Ad accoglierli c’è il parroco di origini colombiane don Rito Alvarez, un prete che conosce bene cosa vuol dire fuggire da un paese dove la vita è seriamente in pericolo. “Sono nato in un territorio di guerra, così con la mia famiglia, abbiamo dovuto abbandonare tutto”, racconta. “Ho vissuto in prima persona cosa vuol dire dover scappare da casa”.

“Dal 30 maggio scorso, con la Caritas e il sostegno di altre associazioni, abbiamo aperto questo punto di accoglienza, offrendo semplicemente un po’ di dignità e poi abbiamo iniziato un’avventura intensa, bella ma difficile, fino a metà luglio quando gli uomini sono stati trasferiti al campo Roja. Qua siamo rimasti con le donne, i bambini e le famiglie. La situazione attuale con i problemi con la frontiera con la Francia e non solo, sta portando all’aumento del numero di migranti. Non possiamo essere indifferenti, li vediamo soffrire e piangere tutti i giorni. Hanno solo il diritto di soffrire”.

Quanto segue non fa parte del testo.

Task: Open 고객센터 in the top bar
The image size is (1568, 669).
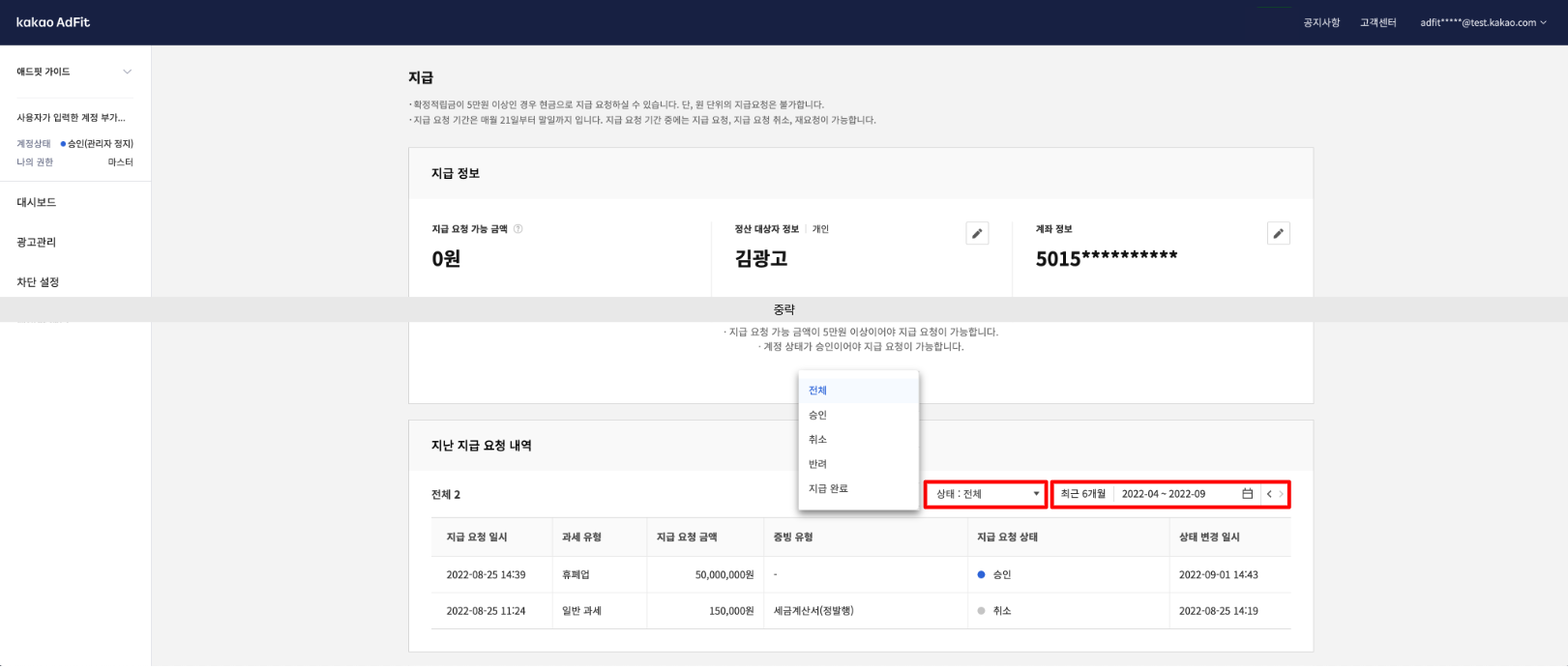Action: click(x=1377, y=22)
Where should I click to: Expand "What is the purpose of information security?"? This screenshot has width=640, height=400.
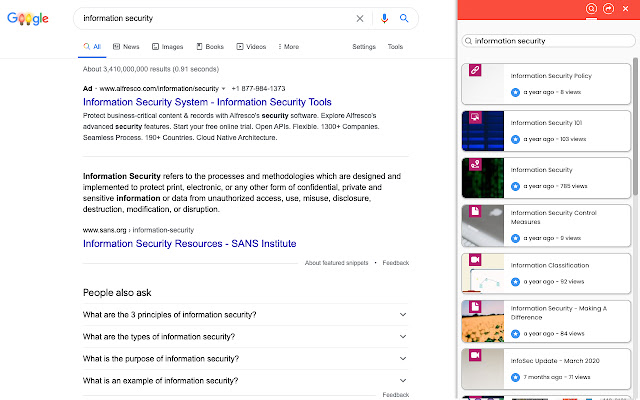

Era partita da qua la giovane Milet, la ragazza eritrea di 17 anni investita e uccisa sull’A10 mentre cercava di raggiungere la Francia a piedi. “È un capitolo davvero doloroso e difficile, per tutti. Voleva in tutti i modi arrivare in Francia, come la maggior parte di loro”.

La situazione è difficile, attualmente sono ospitate un centinaio di persone. Ogni giorno provano a partire ma spesso ritornano, come una mamma vedova con i suoi sette figli che cerca disperatamente di arrivare in Francia, dove vuole raggiunge il cognato, l’unico sostegno che le sia rimasto. 

Cosa serve al centro? “Abbiamo bisogno di tutto, paghiamo le utenze e il cibo con le raccolte fondi e il sostegno di chi di aiuta. Servirebbe un’altra struttura”, ci dice don Rito “per poter affrontare i numeri in crescita e ospitare al meglio chi rimane”.